# What is expected
The reply must consist of the entire listing, reproduced exactly.

=== Section Start ===

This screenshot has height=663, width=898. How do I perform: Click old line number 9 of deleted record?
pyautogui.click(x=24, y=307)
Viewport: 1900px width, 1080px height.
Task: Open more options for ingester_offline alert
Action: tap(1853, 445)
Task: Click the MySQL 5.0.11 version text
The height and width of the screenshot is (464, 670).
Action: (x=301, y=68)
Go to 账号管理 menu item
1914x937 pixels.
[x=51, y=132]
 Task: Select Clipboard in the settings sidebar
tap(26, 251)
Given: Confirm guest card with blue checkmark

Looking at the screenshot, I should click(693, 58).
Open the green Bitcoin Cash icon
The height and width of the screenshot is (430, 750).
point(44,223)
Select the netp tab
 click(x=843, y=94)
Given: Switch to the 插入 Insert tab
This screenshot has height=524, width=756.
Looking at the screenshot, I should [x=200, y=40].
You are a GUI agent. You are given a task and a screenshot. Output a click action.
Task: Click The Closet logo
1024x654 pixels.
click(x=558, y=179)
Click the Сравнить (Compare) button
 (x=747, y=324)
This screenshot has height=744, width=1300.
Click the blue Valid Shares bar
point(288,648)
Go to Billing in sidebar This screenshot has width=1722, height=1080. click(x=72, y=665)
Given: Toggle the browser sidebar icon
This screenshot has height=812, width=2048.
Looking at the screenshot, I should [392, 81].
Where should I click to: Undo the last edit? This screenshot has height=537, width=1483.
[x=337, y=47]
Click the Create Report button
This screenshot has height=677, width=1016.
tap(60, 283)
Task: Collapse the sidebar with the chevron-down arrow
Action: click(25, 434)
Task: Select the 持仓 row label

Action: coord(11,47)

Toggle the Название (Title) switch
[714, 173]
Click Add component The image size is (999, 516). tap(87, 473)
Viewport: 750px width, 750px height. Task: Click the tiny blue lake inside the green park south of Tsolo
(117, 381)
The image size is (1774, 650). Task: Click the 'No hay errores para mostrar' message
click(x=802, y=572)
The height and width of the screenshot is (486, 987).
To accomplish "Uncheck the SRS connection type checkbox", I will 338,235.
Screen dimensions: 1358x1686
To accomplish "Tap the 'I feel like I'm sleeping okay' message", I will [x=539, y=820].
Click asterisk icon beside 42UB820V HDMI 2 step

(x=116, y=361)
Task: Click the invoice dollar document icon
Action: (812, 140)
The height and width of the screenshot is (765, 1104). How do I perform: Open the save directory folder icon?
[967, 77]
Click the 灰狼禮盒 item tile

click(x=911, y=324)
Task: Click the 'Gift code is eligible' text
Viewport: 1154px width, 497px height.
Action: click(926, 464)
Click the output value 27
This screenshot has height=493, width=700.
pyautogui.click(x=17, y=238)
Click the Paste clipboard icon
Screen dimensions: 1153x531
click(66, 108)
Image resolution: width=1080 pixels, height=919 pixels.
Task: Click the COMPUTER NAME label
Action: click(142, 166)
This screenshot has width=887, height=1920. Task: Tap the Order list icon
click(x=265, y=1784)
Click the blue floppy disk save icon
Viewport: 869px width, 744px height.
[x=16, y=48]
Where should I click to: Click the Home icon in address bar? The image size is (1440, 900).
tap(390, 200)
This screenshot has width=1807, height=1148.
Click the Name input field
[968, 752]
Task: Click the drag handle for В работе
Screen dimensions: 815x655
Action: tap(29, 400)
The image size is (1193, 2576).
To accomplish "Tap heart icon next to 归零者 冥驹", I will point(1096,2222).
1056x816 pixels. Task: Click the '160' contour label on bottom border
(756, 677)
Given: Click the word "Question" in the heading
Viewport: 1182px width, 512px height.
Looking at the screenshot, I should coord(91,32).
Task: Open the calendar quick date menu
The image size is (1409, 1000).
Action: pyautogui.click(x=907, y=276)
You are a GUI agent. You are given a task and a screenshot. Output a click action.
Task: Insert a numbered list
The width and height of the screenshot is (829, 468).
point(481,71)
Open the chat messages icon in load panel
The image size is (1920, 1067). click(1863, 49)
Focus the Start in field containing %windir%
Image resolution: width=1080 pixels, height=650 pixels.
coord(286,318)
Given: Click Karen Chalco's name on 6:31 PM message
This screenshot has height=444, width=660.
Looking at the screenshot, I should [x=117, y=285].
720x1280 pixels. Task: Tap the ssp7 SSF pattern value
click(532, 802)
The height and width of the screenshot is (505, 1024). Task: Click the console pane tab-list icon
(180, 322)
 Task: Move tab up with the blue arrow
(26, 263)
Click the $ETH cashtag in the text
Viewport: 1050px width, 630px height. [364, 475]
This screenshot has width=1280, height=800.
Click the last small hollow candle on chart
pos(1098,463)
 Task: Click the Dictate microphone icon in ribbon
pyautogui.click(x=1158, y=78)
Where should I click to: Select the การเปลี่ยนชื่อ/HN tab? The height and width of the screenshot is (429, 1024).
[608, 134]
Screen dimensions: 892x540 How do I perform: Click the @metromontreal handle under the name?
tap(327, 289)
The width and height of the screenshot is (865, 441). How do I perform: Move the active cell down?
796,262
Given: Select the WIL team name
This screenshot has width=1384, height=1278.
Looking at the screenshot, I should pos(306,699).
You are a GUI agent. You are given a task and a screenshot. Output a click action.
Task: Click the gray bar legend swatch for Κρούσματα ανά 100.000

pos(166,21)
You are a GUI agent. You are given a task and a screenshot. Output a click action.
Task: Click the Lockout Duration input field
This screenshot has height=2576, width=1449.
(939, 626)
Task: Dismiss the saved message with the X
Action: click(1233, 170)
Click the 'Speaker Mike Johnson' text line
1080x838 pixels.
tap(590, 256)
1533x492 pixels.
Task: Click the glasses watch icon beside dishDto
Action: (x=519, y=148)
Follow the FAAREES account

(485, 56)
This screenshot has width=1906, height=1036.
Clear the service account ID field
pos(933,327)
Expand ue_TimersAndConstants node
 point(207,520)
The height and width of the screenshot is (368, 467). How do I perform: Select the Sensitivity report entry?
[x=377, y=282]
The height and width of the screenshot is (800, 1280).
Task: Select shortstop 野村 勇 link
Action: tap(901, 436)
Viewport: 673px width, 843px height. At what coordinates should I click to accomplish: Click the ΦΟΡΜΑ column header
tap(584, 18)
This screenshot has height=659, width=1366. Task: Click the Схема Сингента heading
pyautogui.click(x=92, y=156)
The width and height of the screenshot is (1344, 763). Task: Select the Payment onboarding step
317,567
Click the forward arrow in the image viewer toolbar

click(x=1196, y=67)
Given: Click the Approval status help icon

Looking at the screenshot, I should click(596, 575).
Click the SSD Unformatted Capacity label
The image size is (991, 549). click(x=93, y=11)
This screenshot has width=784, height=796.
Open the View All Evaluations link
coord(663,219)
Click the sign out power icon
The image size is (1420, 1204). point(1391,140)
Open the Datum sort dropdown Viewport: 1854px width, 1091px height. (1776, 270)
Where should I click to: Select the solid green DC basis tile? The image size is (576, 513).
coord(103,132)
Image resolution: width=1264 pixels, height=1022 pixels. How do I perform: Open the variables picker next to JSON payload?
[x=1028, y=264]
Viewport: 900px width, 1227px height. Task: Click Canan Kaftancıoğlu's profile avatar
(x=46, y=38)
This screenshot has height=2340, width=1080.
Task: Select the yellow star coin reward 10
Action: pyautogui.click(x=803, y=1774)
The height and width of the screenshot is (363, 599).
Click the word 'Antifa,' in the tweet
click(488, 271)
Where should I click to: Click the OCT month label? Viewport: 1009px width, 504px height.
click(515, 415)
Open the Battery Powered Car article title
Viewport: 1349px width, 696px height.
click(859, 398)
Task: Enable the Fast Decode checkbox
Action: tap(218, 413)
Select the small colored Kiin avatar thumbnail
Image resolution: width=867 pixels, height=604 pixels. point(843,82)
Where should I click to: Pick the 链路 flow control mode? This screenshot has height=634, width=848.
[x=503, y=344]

=== Section End ===

# Exercise output
This screenshot has height=663, width=898. How do I perform: Click old line number 9 of deleted record?
pyautogui.click(x=24, y=307)
Viewport: 1900px width, 1080px height.
Task: Open more options for ingester_offline alert
Action: tap(1853, 445)
Task: Click the MySQL 5.0.11 version text
The height and width of the screenshot is (464, 670).
Action: (x=301, y=68)
Go to 账号管理 menu item
1914x937 pixels.
[x=51, y=132]
 Task: Select Clipboard in the settings sidebar
tap(26, 251)
Given: Confirm guest card with blue checkmark

Looking at the screenshot, I should click(693, 58).
Open the green Bitcoin Cash icon
The height and width of the screenshot is (430, 750).
point(44,223)
Select the netp tab
 click(x=843, y=94)
Given: Switch to the 插入 Insert tab
This screenshot has height=524, width=756.
Looking at the screenshot, I should [x=200, y=40].
You are a GUI agent. You are given a task and a screenshot. Output a click action.
Task: Click The Closet logo
1024x654 pixels.
click(x=558, y=179)
Click the Сравнить (Compare) button
 (x=747, y=324)
This screenshot has height=744, width=1300.
Click the blue Valid Shares bar
point(288,648)
Go to Billing in sidebar This screenshot has width=1722, height=1080. click(x=72, y=665)
Given: Toggle the browser sidebar icon
This screenshot has height=812, width=2048.
Looking at the screenshot, I should [392, 81].
Where should I click to: Undo the last edit? This screenshot has height=537, width=1483.
[x=337, y=47]
Click the Create Report button
This screenshot has height=677, width=1016.
tap(60, 283)
Task: Collapse the sidebar with the chevron-down arrow
Action: click(25, 434)
Task: Select the 持仓 row label

Action: coord(11,47)

Toggle the Название (Title) switch
[714, 173]
Click Add component The image size is (999, 516). tap(87, 473)
Viewport: 750px width, 750px height. Task: Click the tiny blue lake inside the green park south of Tsolo
(117, 381)
The image size is (1774, 650). Task: Click the 'No hay errores para mostrar' message
click(x=802, y=572)
The height and width of the screenshot is (486, 987).
To accomplish "Uncheck the SRS connection type checkbox", I will 338,235.
Screen dimensions: 1358x1686
To accomplish "Tap the 'I feel like I'm sleeping okay' message", I will [x=539, y=820].
Click asterisk icon beside 42UB820V HDMI 2 step

(x=116, y=361)
Task: Click the invoice dollar document icon
Action: (812, 140)
The height and width of the screenshot is (765, 1104). How do I perform: Open the save directory folder icon?
[967, 77]
Click the 灰狼禮盒 item tile

click(x=911, y=324)
Task: Click the 'Gift code is eligible' text
Viewport: 1154px width, 497px height.
Action: click(926, 464)
Click the output value 27
This screenshot has height=493, width=700.
pyautogui.click(x=17, y=238)
Click the Paste clipboard icon
Screen dimensions: 1153x531
click(66, 108)
Image resolution: width=1080 pixels, height=919 pixels.
Task: Click the COMPUTER NAME label
Action: click(142, 166)
This screenshot has width=887, height=1920. Task: Tap the Order list icon
click(x=265, y=1784)
Click the blue floppy disk save icon
Viewport: 869px width, 744px height.
[x=16, y=48]
Where should I click to: Click the Home icon in address bar? The image size is (1440, 900).
tap(390, 200)
This screenshot has width=1807, height=1148.
Click the Name input field
[968, 752]
Task: Click the drag handle for В работе
Screen dimensions: 815x655
Action: tap(29, 400)
The image size is (1193, 2576).
To accomplish "Tap heart icon next to 归零者 冥驹", I will point(1096,2222).
1056x816 pixels. Task: Click the '160' contour label on bottom border
(756, 677)
Given: Click the word "Question" in the heading
Viewport: 1182px width, 512px height.
Looking at the screenshot, I should coord(91,32).
Task: Open the calendar quick date menu
The image size is (1409, 1000).
Action: pyautogui.click(x=907, y=276)
You are a GUI agent. You are given a task and a screenshot. Output a click action.
Task: Insert a numbered list
The width and height of the screenshot is (829, 468).
point(481,71)
Open the chat messages icon in load panel
The image size is (1920, 1067). click(1863, 49)
Focus the Start in field containing %windir%
Image resolution: width=1080 pixels, height=650 pixels.
coord(286,318)
Given: Click Karen Chalco's name on 6:31 PM message
This screenshot has height=444, width=660.
Looking at the screenshot, I should [x=117, y=285].
720x1280 pixels. Task: Tap the ssp7 SSF pattern value
click(532, 802)
The height and width of the screenshot is (505, 1024). Task: Click the console pane tab-list icon
(180, 322)
 Task: Move tab up with the blue arrow
(26, 263)
Click the $ETH cashtag in the text
Viewport: 1050px width, 630px height. [364, 475]
This screenshot has width=1280, height=800.
Click the last small hollow candle on chart
pos(1098,463)
 Task: Click the Dictate microphone icon in ribbon
pyautogui.click(x=1158, y=78)
Where should I click to: Select the การเปลี่ยนชื่อ/HN tab? The height and width of the screenshot is (429, 1024).
[608, 134]
Screen dimensions: 892x540 How do I perform: Click the @metromontreal handle under the name?
tap(327, 289)
The width and height of the screenshot is (865, 441). How do I perform: Move the active cell down?
796,262
Given: Select the WIL team name
This screenshot has width=1384, height=1278.
Looking at the screenshot, I should pos(306,699).
You are a GUI agent. You are given a task and a screenshot. Output a click action.
Task: Click the gray bar legend swatch for Κρούσματα ανά 100.000

pos(166,21)
You are a GUI agent. You are given a task and a screenshot. Output a click action.
Task: Click the Lockout Duration input field
This screenshot has height=2576, width=1449.
(939, 626)
Task: Dismiss the saved message with the X
Action: click(1233, 170)
Click the 'Speaker Mike Johnson' text line
1080x838 pixels.
tap(590, 256)
1533x492 pixels.
Task: Click the glasses watch icon beside dishDto
Action: (x=519, y=148)
Follow the FAAREES account

(485, 56)
This screenshot has width=1906, height=1036.
Clear the service account ID field
pos(933,327)
Expand ue_TimersAndConstants node
 point(207,520)
The height and width of the screenshot is (368, 467). How do I perform: Select the Sensitivity report entry?
[x=377, y=282]
The height and width of the screenshot is (800, 1280).
Task: Select shortstop 野村 勇 link
Action: tap(901, 436)
Viewport: 673px width, 843px height. At what coordinates should I click to accomplish: Click the ΦΟΡΜΑ column header
tap(584, 18)
This screenshot has height=659, width=1366. Task: Click the Схема Сингента heading
pyautogui.click(x=92, y=156)
The width and height of the screenshot is (1344, 763). Task: Select the Payment onboarding step
317,567
Click the forward arrow in the image viewer toolbar

click(x=1196, y=67)
Given: Click the Approval status help icon

Looking at the screenshot, I should click(596, 575).
Click the SSD Unformatted Capacity label
The image size is (991, 549). click(x=93, y=11)
This screenshot has width=784, height=796.
Open the View All Evaluations link
coord(663,219)
Click the sign out power icon
The image size is (1420, 1204). point(1391,140)
Open the Datum sort dropdown Viewport: 1854px width, 1091px height. (1776, 270)
Where should I click to: Select the solid green DC basis tile? The image size is (576, 513).
coord(103,132)
Image resolution: width=1264 pixels, height=1022 pixels. How do I perform: Open the variables picker next to JSON payload?
[x=1028, y=264]
Viewport: 900px width, 1227px height. Task: Click Canan Kaftancıoğlu's profile avatar
(x=46, y=38)
This screenshot has height=2340, width=1080.
Task: Select the yellow star coin reward 10
Action: pyautogui.click(x=803, y=1774)
The height and width of the screenshot is (363, 599).
Click the word 'Antifa,' in the tweet
click(488, 271)
Where should I click to: Click the OCT month label? Viewport: 1009px width, 504px height.
click(515, 415)
Open the Battery Powered Car article title
Viewport: 1349px width, 696px height.
click(859, 398)
Task: Enable the Fast Decode checkbox
Action: tap(218, 413)
Select the small colored Kiin avatar thumbnail
Image resolution: width=867 pixels, height=604 pixels. point(843,82)
Where should I click to: Pick the 链路 flow control mode? This screenshot has height=634, width=848.
[x=503, y=344]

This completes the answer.